ONLY TWO CAN PLAY
(director: Sidney Gilliat; screenwriters: from the novel “That Uncertain Feeling” by Kingsley Amis/Bryan Forbes; cinematographer: John Wilcox; editor: Thelma Connell; music: Richard Rodney Bennett; cast: Peter Sellers (John Lewis), Mai Zetterling (Elizabeth Gruffydd-Williams), Virginia Maskell (Jean Lewis), Kenneth Griffith (Ieuan Jenkins), Raymond Huntley (Vernon), John Le Mesurier (Salter), Graham Stark (Hyman), Richard Attenborough (Gareth Probert), Marjie Edwards (Mrs. Davies), John Arnatt (Bill); Runtime: 106; MPAA Rating: NR; producer: Leslie Gilliat; Columbia Pictures; 1962-UK)
“A cheerless farce with pretensions of being a kitchen sink drama.”
Reviewed by Dennis Schwartz
Only Two Can Play is based on the novel “That Uncertain Feeling” by Kingsley Amis and written by Bryan Forbes. Sidney Gilliat (“The Constant Husband”/”Waterloo Road”/”Green For Danger”) directs and uses the theme that adultery is something that isn’t worth the effort when it’s easier to make one’s marriage work. It’s a cheerless farce with pretensions of being a kitchen sink drama, that has star Peter Sellers under wraps in this Ealing-type of comedy that has trouble deciding whether it wants to be a light comedy or a biting satire. The result is a pic that tries to say something about why marriages go south, but ends up saying little that isn’t facile.
John Lewis (Peter Sellers) is the lecherous middle-aged family man (with two small children) assistant librarian in the provincial Welsh town of Aberdacy, who is bored with his lowly and poorly paid position and takes for granted his agreeable lovely homebody wife Jean (Virginia Maskell). The glamorous Elizabeth Gruffydd-Williams (Mai Zetterling), the unfaithful wife of the town’s influential Councillor and head of the library committee, one day bounces into the library looking for a book on medieval costumes for research for a play put on by the community theater, and she connects with the librarian. They begin a tryst but can’t close the deal because her hubby Vernon (Raymond Huntley) unexpectedly appears at home and when they skip a theater performance to go out to the country to have sex a cow gets in the way of their love making; furthermore the play was not performed because the theater burned down and John’s bogus review of the play for the local paper gets him fired as a reviewer.

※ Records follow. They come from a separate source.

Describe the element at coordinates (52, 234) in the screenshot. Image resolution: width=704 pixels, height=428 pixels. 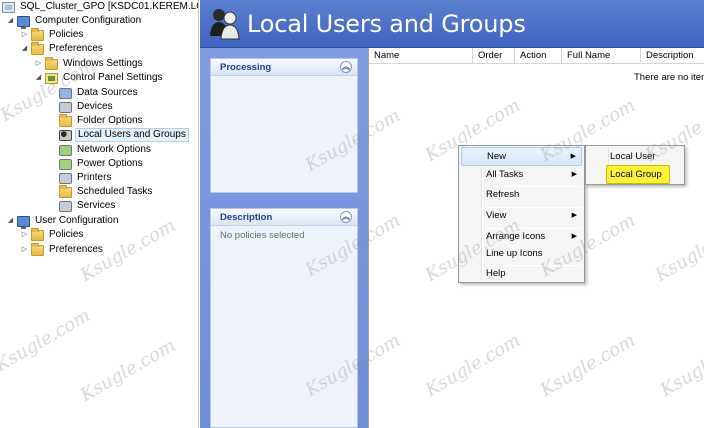
I see `tree-item-user-policies: ▷ Policies` at that location.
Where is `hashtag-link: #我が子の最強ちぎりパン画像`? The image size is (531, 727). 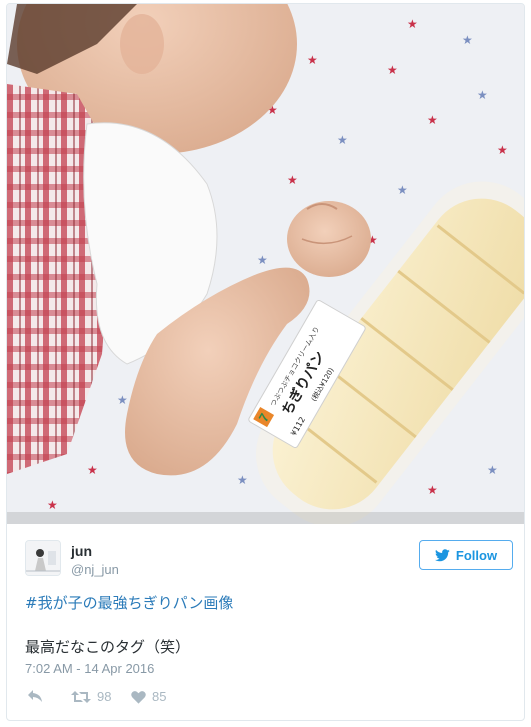
hashtag-link: #我が子の最強ちぎりパン画像 is located at coordinates (129, 602).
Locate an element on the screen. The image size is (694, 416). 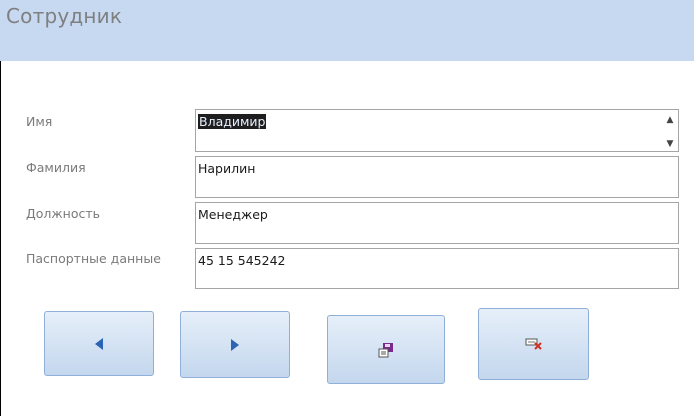
scroll-up-icon: ▲ is located at coordinates (670, 120).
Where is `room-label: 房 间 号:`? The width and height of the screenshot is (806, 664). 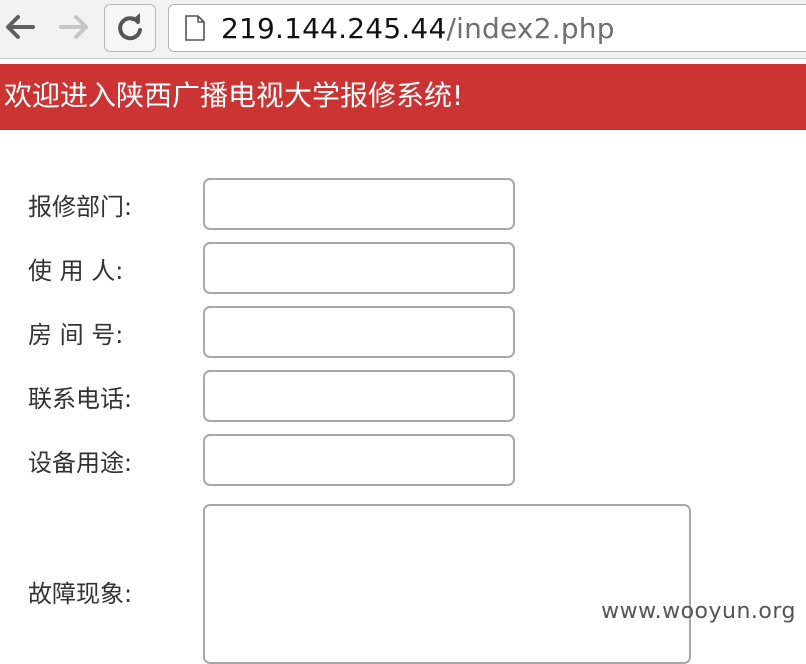 room-label: 房 间 号: is located at coordinates (76, 335).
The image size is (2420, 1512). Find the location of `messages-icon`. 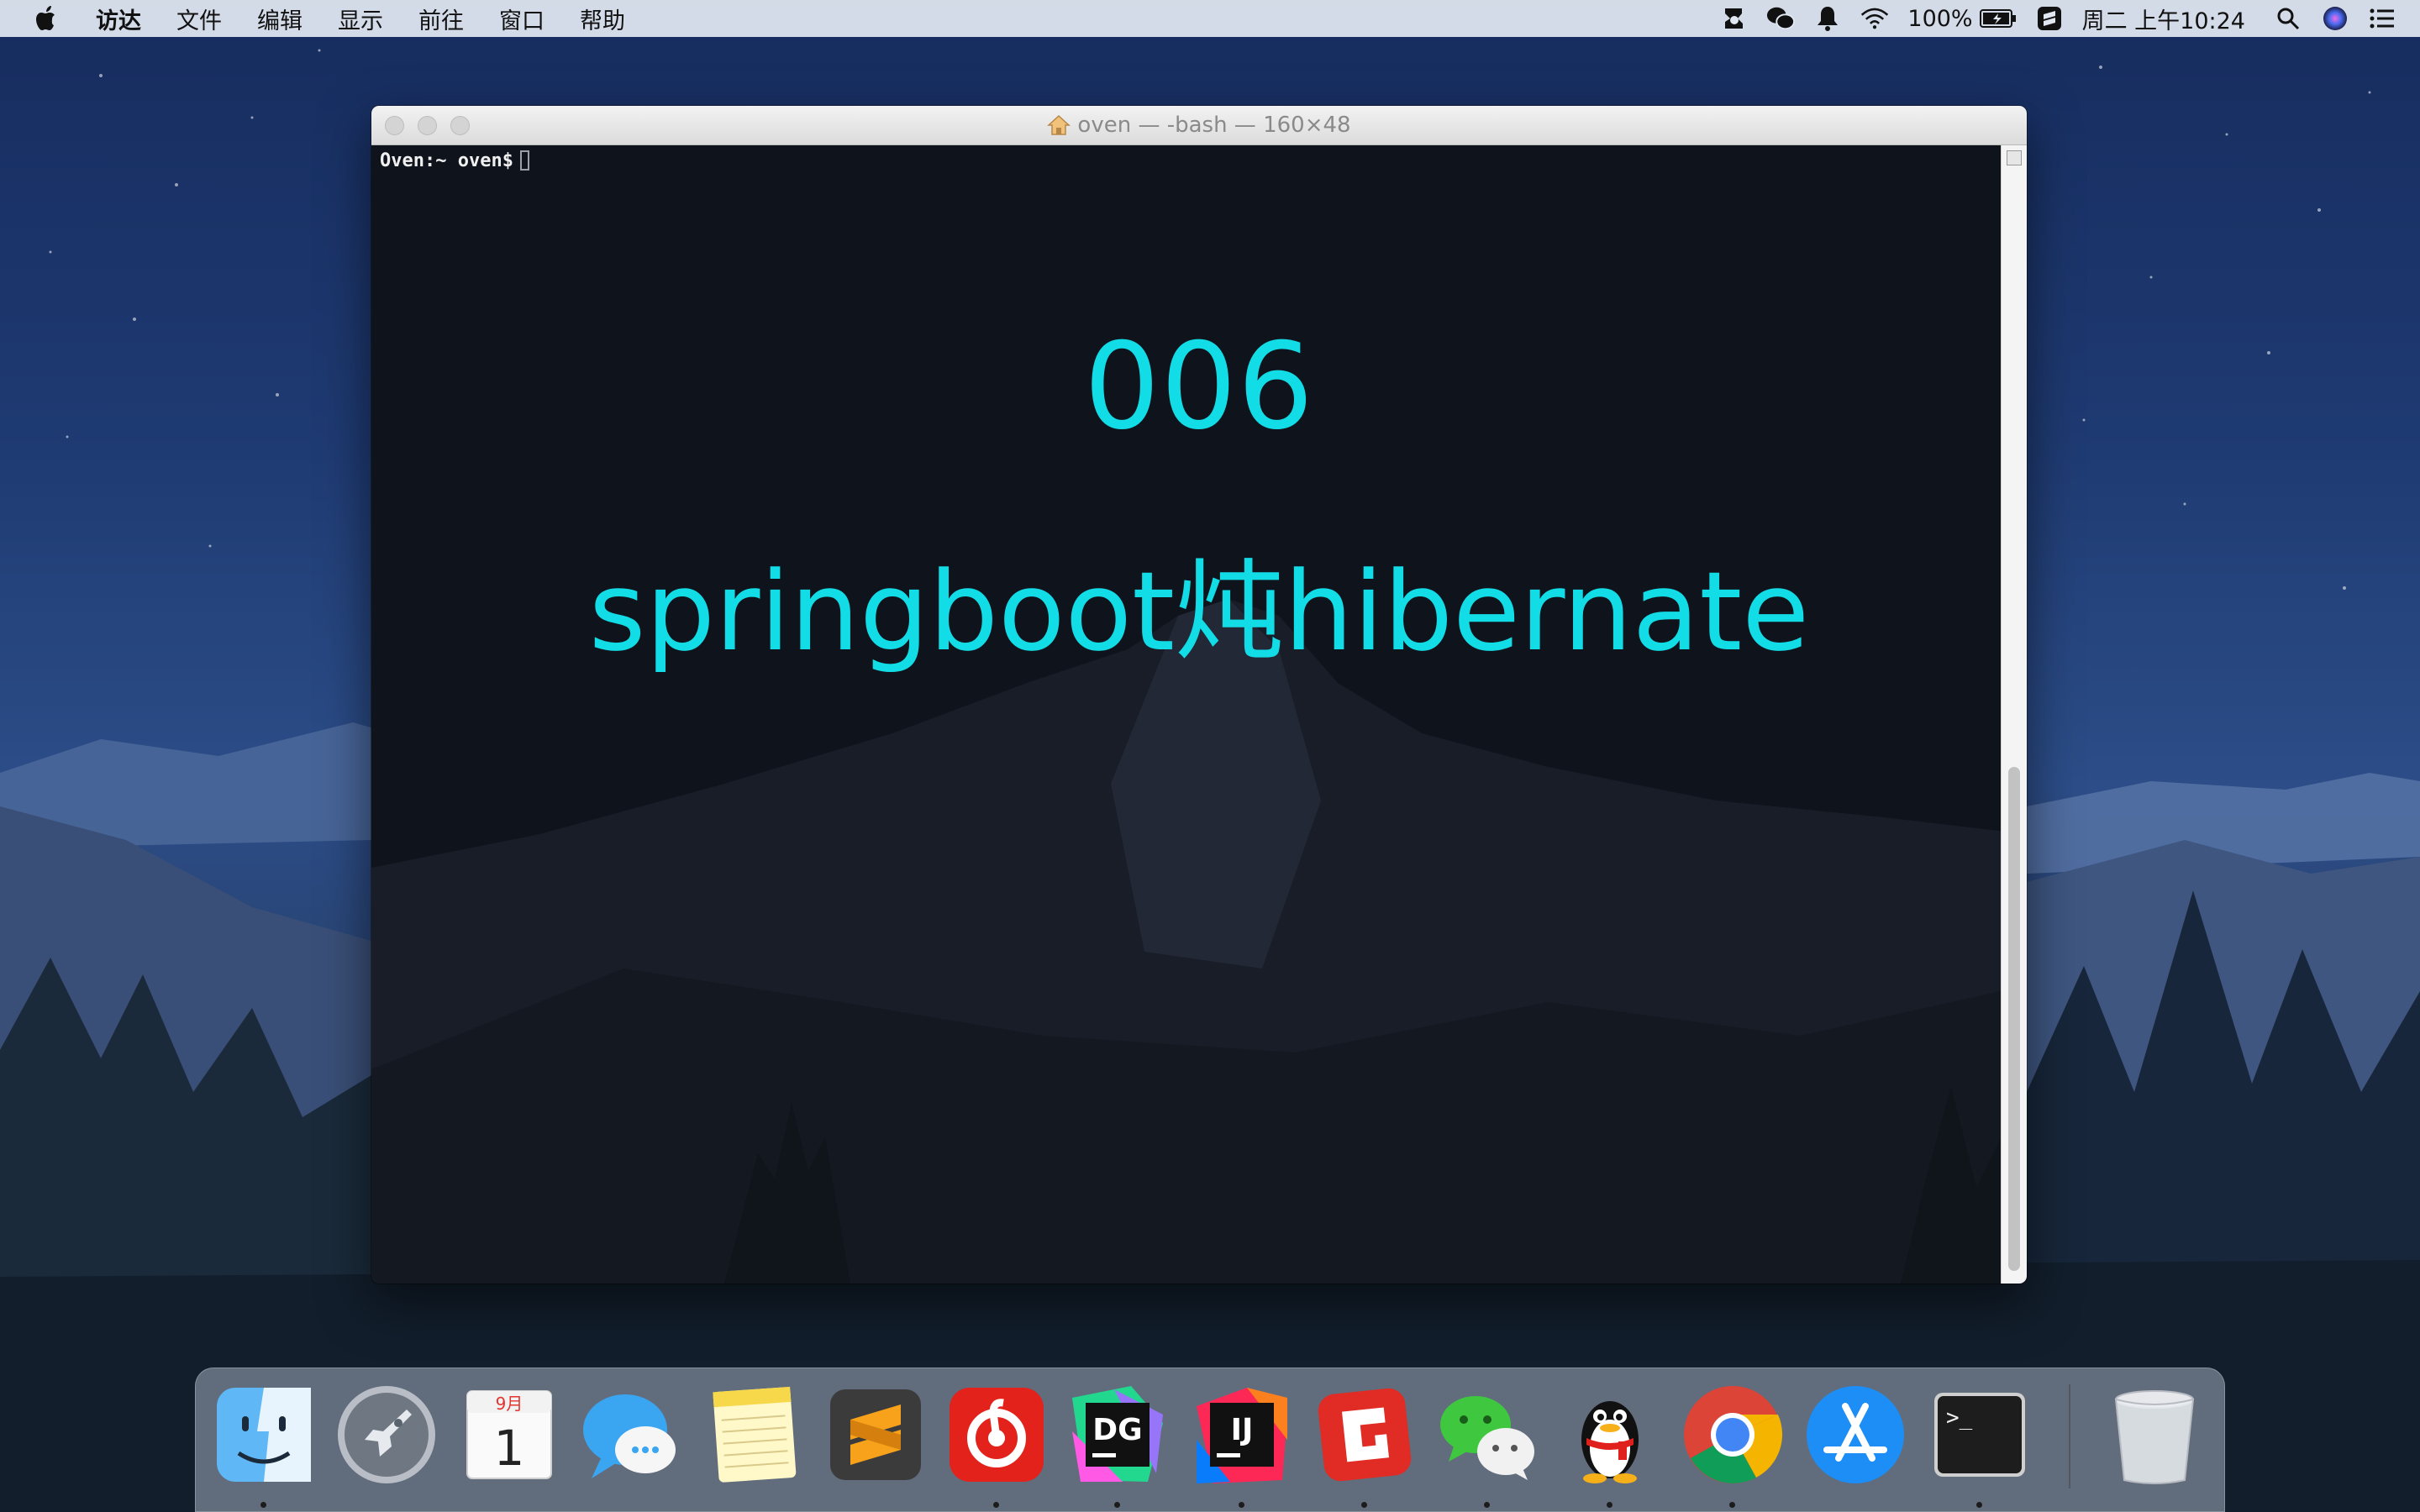

messages-icon is located at coordinates (630, 1434).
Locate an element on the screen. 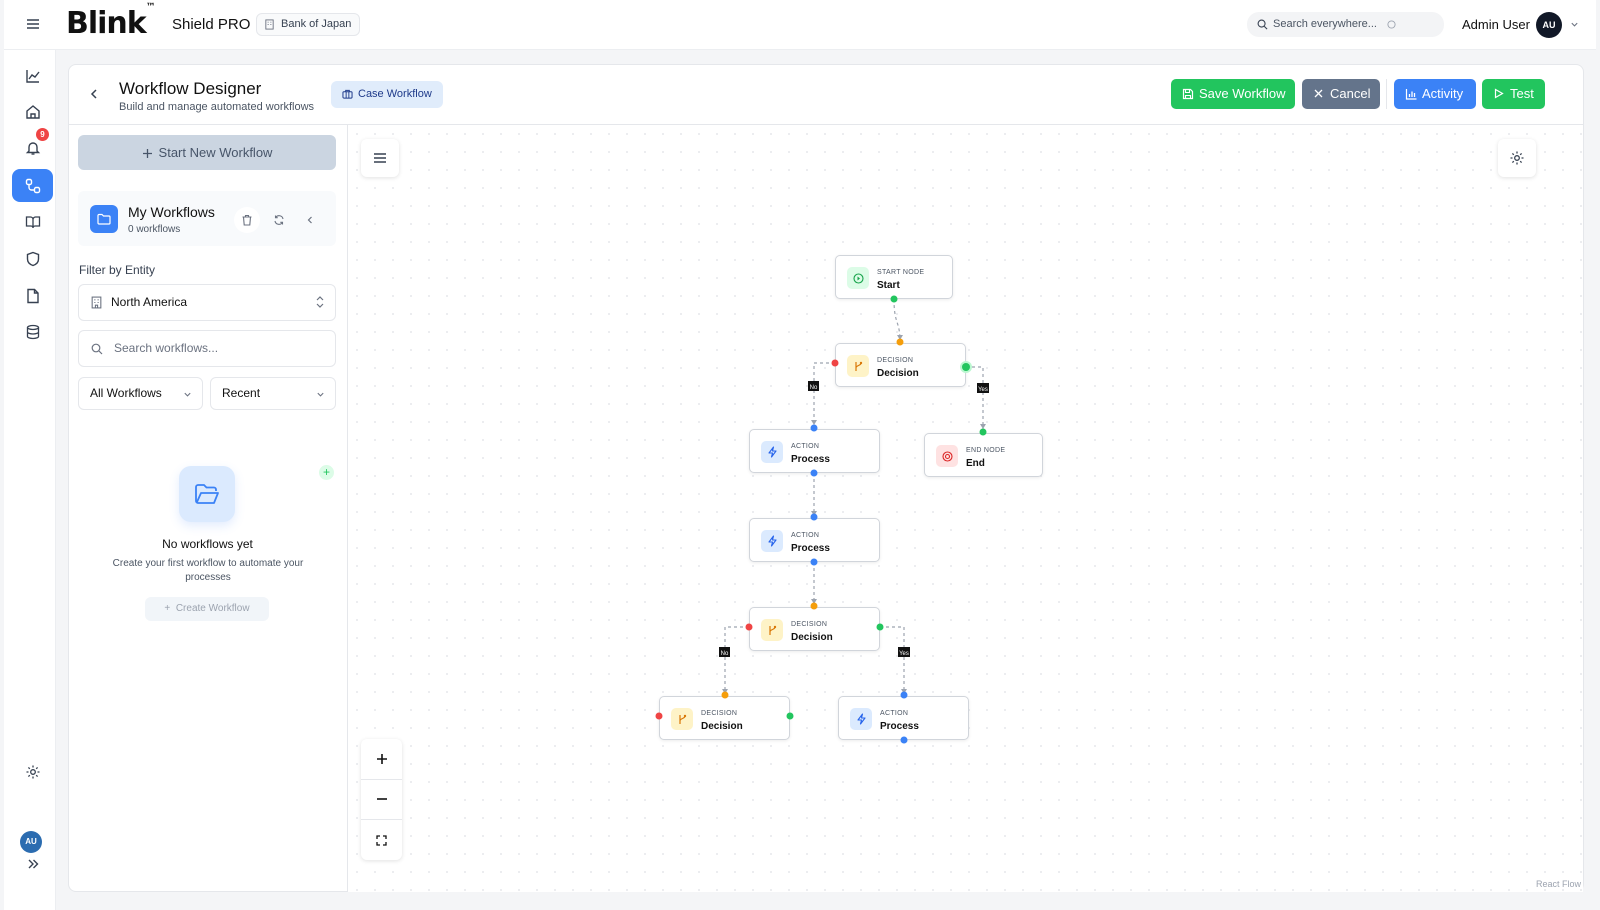  delete-button is located at coordinates (247, 220).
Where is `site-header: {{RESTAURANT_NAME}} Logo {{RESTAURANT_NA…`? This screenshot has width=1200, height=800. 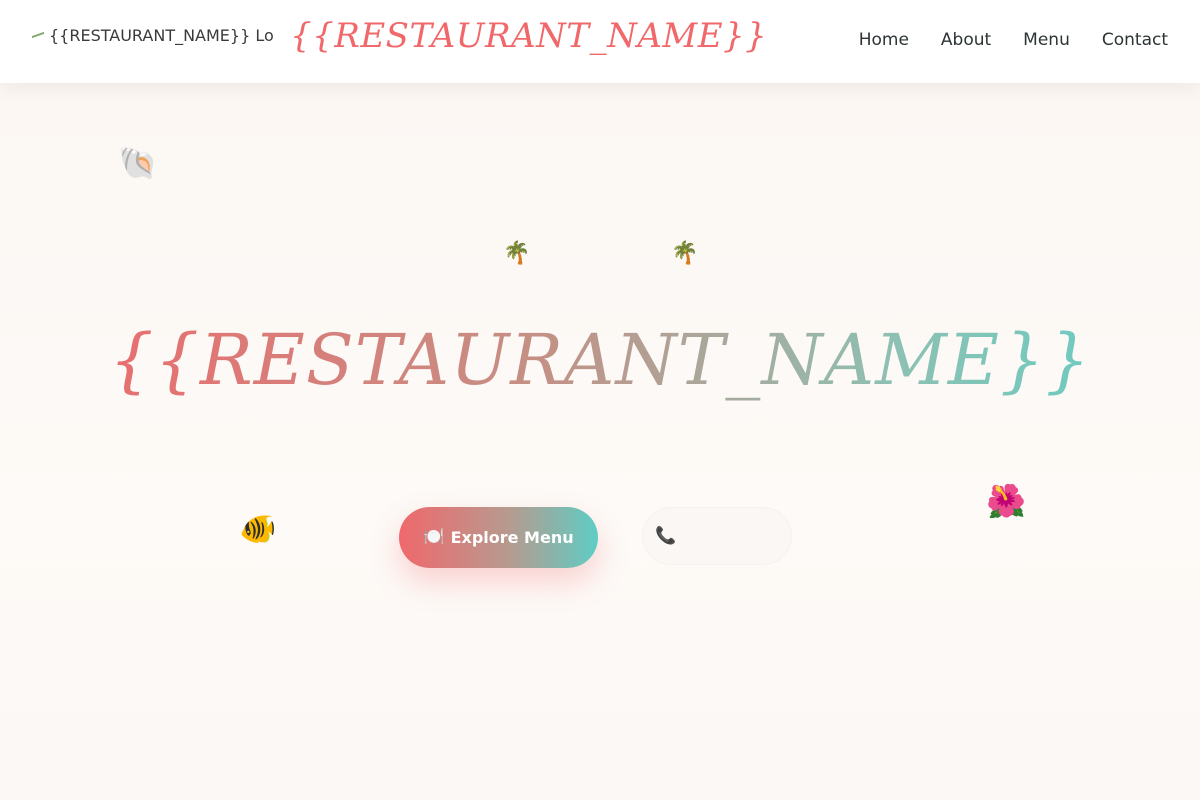
site-header: {{RESTAURANT_NAME}} Logo {{RESTAURANT_NA… is located at coordinates (600, 42).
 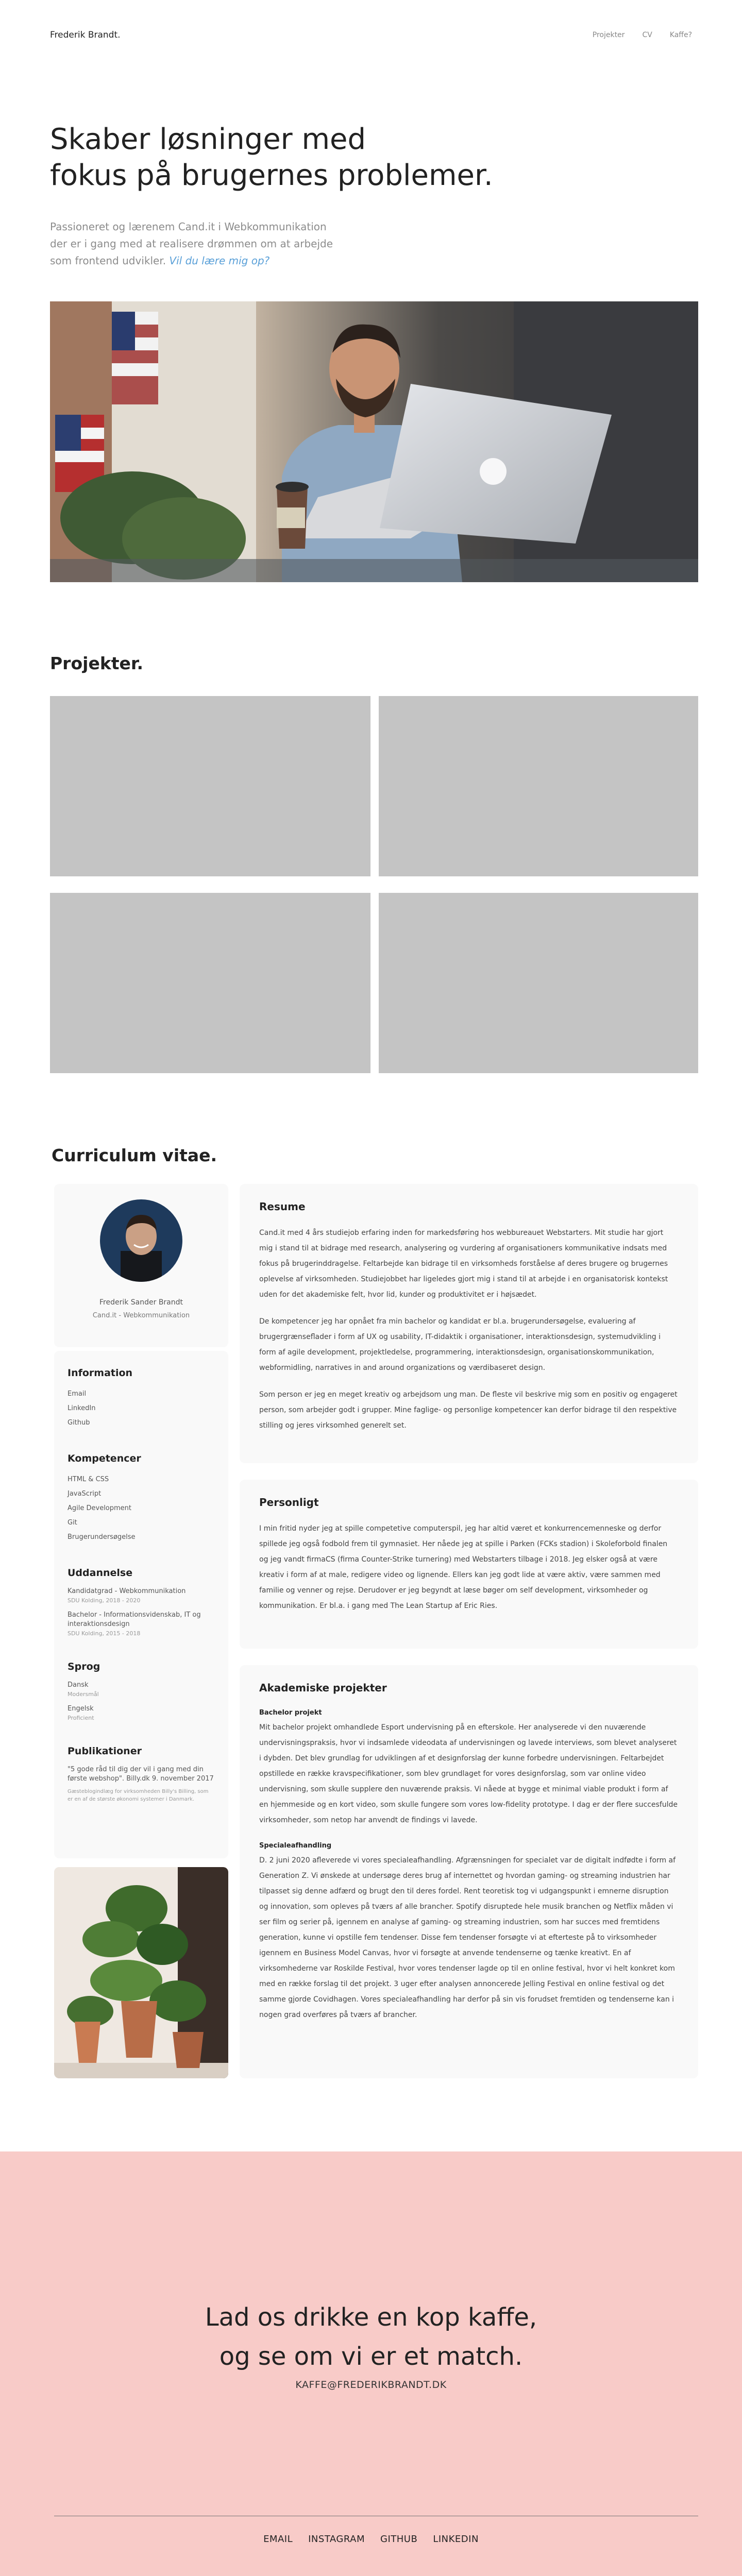 What do you see at coordinates (336, 2540) in the screenshot?
I see `footer-instagram-link: INSTAGRAM` at bounding box center [336, 2540].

But Liz uses her influence with her hubby to put the fix in that John gets the vacant head librarian’s job. But when John sees how overbearing Liz is and how she will treat him like her lap dog, he opts to turn down the position that comes with a big pay raise and instead reconnects with his wife as they both work together in a mobile library that visits a different spot in the sticks every fortnight. On this job, Jean’s able to curb John’s wandering eye of lust.
There’s nothing here to get hot and bothered over, as it’s more ordinary than it should be. But if plain realism is your bag of salt, then this one delivers mild ‘realistic’ comedy about such things as peeling wallpaper, nosy landlords, harmless lechery and bad plumbing.